Solve EM Induction

ID flux source → compute flux through surface → Faraday → EMF → Lenz → current direction → solve circuit eqns (RL transients + mag field energy).

Use When

• Induced EMF in loop/coil from time-varying B
• Motional EMF from conductor moving in static B
• Current direction via Lenz
• Mutual M (coupled coils) | self-L (single coil)
• RL transients (energize, de-energize, switch)
• Mag field energy | inductor energy

In

• Required: Source of changing flux (time-varying B, moving conductor, changing area)
• Required: Geometry of circuit/loop
• Required: Phys params (B mag, vel, R, L, geometry)
• Optional: Other circuit elements (R, additional L, sources)
• Optional: Initial conditions (I_0, U_0)
• Optional: Time interval

Do

Step 1: ID Flux Source

Classify mechanism producing time-varying flux:

1. Changing B: B(t) varies.

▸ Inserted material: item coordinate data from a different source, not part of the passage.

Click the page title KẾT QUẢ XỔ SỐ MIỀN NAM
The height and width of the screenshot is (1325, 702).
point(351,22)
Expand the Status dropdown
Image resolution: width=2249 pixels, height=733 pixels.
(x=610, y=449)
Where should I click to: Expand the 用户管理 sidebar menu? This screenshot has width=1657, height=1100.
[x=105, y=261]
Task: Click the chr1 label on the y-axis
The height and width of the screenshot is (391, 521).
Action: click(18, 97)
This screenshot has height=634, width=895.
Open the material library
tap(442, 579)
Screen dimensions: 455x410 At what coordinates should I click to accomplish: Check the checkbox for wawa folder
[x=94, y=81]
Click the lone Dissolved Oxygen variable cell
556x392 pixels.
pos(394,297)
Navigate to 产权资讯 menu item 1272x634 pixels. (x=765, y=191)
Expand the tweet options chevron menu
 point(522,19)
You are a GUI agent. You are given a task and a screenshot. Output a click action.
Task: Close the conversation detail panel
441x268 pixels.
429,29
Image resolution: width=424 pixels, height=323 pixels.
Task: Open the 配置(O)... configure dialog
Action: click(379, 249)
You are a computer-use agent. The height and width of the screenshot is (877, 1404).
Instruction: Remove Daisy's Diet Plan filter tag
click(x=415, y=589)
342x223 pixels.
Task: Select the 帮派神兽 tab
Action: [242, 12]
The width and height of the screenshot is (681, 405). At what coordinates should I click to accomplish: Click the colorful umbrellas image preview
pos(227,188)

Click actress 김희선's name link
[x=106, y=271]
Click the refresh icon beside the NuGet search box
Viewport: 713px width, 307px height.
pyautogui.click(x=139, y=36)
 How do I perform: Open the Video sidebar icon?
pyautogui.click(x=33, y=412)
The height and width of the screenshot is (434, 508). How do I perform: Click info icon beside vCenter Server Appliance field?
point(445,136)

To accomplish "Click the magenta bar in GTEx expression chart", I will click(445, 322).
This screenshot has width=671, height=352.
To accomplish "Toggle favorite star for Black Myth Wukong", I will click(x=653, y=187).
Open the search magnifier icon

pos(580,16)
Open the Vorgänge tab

Loop static. (AC magnet, approaching magnet, current ramp in nearby coil)
2. Changing area: A(t) varies. B may be static. (expanding/contracting loop, rotating coil in static field)
3. Motional EMF: Straight conductor through static B. Flux change = conductor sweeping area.
4. Combined: Both field + geometry change. Separate contributions for clarity.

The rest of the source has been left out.